BEGIN

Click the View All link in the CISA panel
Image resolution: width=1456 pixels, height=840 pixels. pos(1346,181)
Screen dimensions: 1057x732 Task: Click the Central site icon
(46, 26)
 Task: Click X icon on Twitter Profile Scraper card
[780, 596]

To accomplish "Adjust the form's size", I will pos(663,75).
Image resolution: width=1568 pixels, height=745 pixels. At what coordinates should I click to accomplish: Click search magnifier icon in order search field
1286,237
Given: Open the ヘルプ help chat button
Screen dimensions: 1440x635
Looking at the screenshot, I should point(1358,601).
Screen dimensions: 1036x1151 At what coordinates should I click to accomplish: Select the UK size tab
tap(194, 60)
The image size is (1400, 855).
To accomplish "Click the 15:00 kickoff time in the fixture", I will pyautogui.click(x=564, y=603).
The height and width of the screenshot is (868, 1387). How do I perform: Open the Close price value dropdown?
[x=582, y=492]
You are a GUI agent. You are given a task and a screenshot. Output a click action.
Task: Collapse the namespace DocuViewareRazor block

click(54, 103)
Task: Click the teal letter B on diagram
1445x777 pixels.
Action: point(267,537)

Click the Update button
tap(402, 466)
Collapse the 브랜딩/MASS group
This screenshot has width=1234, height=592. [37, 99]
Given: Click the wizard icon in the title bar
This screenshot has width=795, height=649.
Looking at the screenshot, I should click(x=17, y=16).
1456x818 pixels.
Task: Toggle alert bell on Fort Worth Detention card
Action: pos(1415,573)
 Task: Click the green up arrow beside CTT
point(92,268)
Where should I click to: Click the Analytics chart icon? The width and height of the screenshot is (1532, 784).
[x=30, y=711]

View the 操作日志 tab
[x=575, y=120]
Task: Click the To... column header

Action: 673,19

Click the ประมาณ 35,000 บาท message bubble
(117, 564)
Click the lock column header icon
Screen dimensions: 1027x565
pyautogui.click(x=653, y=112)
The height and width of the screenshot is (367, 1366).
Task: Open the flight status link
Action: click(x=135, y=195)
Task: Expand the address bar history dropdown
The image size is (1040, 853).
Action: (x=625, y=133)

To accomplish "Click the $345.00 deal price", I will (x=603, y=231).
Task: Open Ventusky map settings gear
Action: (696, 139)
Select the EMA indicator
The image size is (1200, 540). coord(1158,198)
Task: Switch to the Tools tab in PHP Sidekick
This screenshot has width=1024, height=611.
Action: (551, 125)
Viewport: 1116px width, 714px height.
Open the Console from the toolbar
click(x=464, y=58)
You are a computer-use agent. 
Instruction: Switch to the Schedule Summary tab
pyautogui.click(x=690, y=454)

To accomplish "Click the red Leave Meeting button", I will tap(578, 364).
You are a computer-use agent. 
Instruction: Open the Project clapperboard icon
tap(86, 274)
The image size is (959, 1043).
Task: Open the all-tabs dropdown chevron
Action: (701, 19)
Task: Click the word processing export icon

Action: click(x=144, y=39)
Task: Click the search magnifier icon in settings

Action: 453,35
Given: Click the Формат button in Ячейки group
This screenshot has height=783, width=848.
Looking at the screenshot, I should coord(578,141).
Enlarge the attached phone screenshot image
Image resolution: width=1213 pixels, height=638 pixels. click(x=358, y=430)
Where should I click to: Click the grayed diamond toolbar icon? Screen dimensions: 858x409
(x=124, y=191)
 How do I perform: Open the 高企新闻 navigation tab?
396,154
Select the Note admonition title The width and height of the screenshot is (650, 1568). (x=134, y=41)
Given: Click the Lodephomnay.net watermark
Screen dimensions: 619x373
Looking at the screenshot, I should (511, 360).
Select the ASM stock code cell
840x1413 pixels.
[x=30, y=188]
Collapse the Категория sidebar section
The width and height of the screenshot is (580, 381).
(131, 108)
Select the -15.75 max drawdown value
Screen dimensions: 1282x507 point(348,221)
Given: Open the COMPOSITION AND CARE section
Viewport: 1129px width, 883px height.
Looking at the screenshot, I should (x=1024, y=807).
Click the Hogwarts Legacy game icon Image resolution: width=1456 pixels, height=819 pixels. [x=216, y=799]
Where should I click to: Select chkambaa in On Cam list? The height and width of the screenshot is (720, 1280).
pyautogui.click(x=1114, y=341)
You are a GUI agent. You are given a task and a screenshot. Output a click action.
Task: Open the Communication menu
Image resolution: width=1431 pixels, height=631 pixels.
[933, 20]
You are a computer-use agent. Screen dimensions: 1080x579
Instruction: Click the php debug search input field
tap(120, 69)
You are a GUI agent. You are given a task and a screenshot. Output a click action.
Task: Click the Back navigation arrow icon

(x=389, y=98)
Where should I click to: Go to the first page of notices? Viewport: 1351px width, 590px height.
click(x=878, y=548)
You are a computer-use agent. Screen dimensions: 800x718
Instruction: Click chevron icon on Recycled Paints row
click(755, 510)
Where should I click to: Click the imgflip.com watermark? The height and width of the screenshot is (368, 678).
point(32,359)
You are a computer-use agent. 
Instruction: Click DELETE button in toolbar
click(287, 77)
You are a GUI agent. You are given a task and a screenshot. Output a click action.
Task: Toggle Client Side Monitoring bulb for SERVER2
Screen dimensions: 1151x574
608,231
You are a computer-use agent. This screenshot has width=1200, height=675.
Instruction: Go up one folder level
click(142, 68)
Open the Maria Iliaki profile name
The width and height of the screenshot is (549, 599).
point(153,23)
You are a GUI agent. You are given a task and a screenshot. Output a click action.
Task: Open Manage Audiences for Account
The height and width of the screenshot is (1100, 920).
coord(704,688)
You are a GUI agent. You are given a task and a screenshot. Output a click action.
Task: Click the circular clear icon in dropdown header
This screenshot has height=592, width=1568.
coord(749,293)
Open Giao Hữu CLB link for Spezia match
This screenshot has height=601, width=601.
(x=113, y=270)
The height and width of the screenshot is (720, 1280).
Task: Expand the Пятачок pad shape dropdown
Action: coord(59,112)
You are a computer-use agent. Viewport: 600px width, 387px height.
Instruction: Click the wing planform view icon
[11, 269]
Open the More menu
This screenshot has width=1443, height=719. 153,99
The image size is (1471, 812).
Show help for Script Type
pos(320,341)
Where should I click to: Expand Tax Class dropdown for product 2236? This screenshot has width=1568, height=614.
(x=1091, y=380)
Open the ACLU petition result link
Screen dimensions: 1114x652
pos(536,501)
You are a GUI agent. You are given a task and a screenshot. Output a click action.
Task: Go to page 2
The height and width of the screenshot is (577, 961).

END

- **Work instruction**: Everything in the listing above needs to be copied exactly.

- **Task response**:
Click the View All link in the CISA panel
Image resolution: width=1456 pixels, height=840 pixels. pos(1346,181)
Screen dimensions: 1057x732 Task: Click the Central site icon
(46, 26)
 Task: Click X icon on Twitter Profile Scraper card
[780, 596]

To accomplish "Adjust the form's size", I will pos(663,75).
Image resolution: width=1568 pixels, height=745 pixels. At what coordinates should I click to accomplish: Click search magnifier icon in order search field
1286,237
Given: Open the ヘルプ help chat button
Screen dimensions: 1440x635
Looking at the screenshot, I should point(1358,601).
Screen dimensions: 1036x1151 At what coordinates should I click to accomplish: Select the UK size tab
tap(194, 60)
The image size is (1400, 855).
To accomplish "Click the 15:00 kickoff time in the fixture", I will pyautogui.click(x=564, y=603).
The height and width of the screenshot is (868, 1387). How do I perform: Open the Close price value dropdown?
[x=582, y=492]
You are a GUI agent. You are given a task and a screenshot. Output a click action.
Task: Collapse the namespace DocuViewareRazor block

click(54, 103)
Task: Click the teal letter B on diagram
1445x777 pixels.
Action: point(267,537)

Click the Update button
tap(402, 466)
Collapse the 브랜딩/MASS group
This screenshot has width=1234, height=592. [37, 99]
Given: Click the wizard icon in the title bar
This screenshot has width=795, height=649.
Looking at the screenshot, I should click(x=17, y=16).
1456x818 pixels.
Task: Toggle alert bell on Fort Worth Detention card
Action: pos(1415,573)
 Task: Click the green up arrow beside CTT
point(92,268)
Where should I click to: Click the Analytics chart icon? The width and height of the screenshot is (1532, 784).
[x=30, y=711]

View the 操作日志 tab
[x=575, y=120]
Task: Click the To... column header

Action: 673,19

Click the ประมาณ 35,000 บาท message bubble
(117, 564)
Click the lock column header icon
Screen dimensions: 1027x565
pyautogui.click(x=653, y=112)
The height and width of the screenshot is (367, 1366).
Task: Open the flight status link
Action: click(x=135, y=195)
Task: Expand the address bar history dropdown
The image size is (1040, 853).
Action: (x=625, y=133)

To accomplish "Click the $345.00 deal price", I will (x=603, y=231).
Task: Open Ventusky map settings gear
Action: (696, 139)
Select the EMA indicator
The image size is (1200, 540). coord(1158,198)
Task: Switch to the Tools tab in PHP Sidekick
This screenshot has width=1024, height=611.
Action: (551, 125)
Viewport: 1116px width, 714px height.
Open the Console from the toolbar
click(x=464, y=58)
You are a computer-use agent. 
Instruction: Switch to the Schedule Summary tab
pyautogui.click(x=690, y=454)

To accomplish "Click the red Leave Meeting button", I will tap(578, 364).
You are a computer-use agent. 
Instruction: Open the Project clapperboard icon
tap(86, 274)
The image size is (959, 1043).
Task: Open the all-tabs dropdown chevron
Action: (701, 19)
Task: Click the word processing export icon

Action: click(x=144, y=39)
Task: Click the search magnifier icon in settings

Action: 453,35
Given: Click the Формат button in Ячейки group
This screenshot has height=783, width=848.
Looking at the screenshot, I should coord(578,141).
Enlarge the attached phone screenshot image
Image resolution: width=1213 pixels, height=638 pixels. click(x=358, y=430)
Where should I click to: Click the grayed diamond toolbar icon? Screen dimensions: 858x409
(x=124, y=191)
 How do I perform: Open the 高企新闻 navigation tab?
396,154
Select the Note admonition title The width and height of the screenshot is (650, 1568). (x=134, y=41)
Given: Click the Lodephomnay.net watermark
Screen dimensions: 619x373
Looking at the screenshot, I should (511, 360).
Select the ASM stock code cell
840x1413 pixels.
[x=30, y=188]
Collapse the Категория sidebar section
The width and height of the screenshot is (580, 381).
(131, 108)
Select the -15.75 max drawdown value
Screen dimensions: 1282x507 point(348,221)
Given: Open the COMPOSITION AND CARE section
Viewport: 1129px width, 883px height.
Looking at the screenshot, I should (x=1024, y=807).
Click the Hogwarts Legacy game icon Image resolution: width=1456 pixels, height=819 pixels. [x=216, y=799]
Where should I click to: Select chkambaa in On Cam list? The height and width of the screenshot is (720, 1280).
pyautogui.click(x=1114, y=341)
You are a GUI agent. You are given a task and a screenshot. Output a click action.
Task: Open the Communication menu
Image resolution: width=1431 pixels, height=631 pixels.
[933, 20]
You are a computer-use agent. Screen dimensions: 1080x579
Instruction: Click the php debug search input field
tap(120, 69)
You are a GUI agent. You are given a task and a screenshot. Output a click action.
Task: Click the Back navigation arrow icon

(x=389, y=98)
Where should I click to: Go to the first page of notices? Viewport: 1351px width, 590px height.
click(x=878, y=548)
You are a computer-use agent. Screen dimensions: 800x718
Instruction: Click chevron icon on Recycled Paints row
click(755, 510)
Where should I click to: Click the imgflip.com watermark? The height and width of the screenshot is (368, 678).
point(32,359)
You are a computer-use agent. 
Instruction: Click DELETE button in toolbar
click(287, 77)
You are a GUI agent. You are given a task and a screenshot. Output a click action.
Task: Toggle Client Side Monitoring bulb for SERVER2
Screen dimensions: 1151x574
608,231
You are a computer-use agent. This screenshot has width=1200, height=675.
Instruction: Go up one folder level
click(142, 68)
Open the Maria Iliaki profile name
The width and height of the screenshot is (549, 599).
point(153,23)
You are a GUI agent. You are given a task and a screenshot. Output a click action.
Task: Open Manage Audiences for Account
The height and width of the screenshot is (1100, 920).
coord(704,688)
You are a GUI agent. You are given a task and a screenshot. Output a click action.
Task: Click the circular clear icon in dropdown header
This screenshot has height=592, width=1568.
coord(749,293)
Open Giao Hữu CLB link for Spezia match
This screenshot has height=601, width=601.
(x=113, y=270)
The height and width of the screenshot is (720, 1280).
Task: Expand the Пятачок pad shape dropdown
Action: coord(59,112)
You are a computer-use agent. Viewport: 600px width, 387px height.
Instruction: Click the wing planform view icon
[11, 269]
Open the More menu
This screenshot has width=1443, height=719. 153,99
The image size is (1471, 812).
Show help for Script Type
pos(320,341)
Where should I click to: Expand Tax Class dropdown for product 2236? This screenshot has width=1568, height=614.
(x=1091, y=380)
Open the ACLU petition result link
Screen dimensions: 1114x652
pos(536,501)
You are a GUI agent. You are given a task and a screenshot. Output a click action.
Task: Go to page 2
The height and width of the screenshot is (577, 961).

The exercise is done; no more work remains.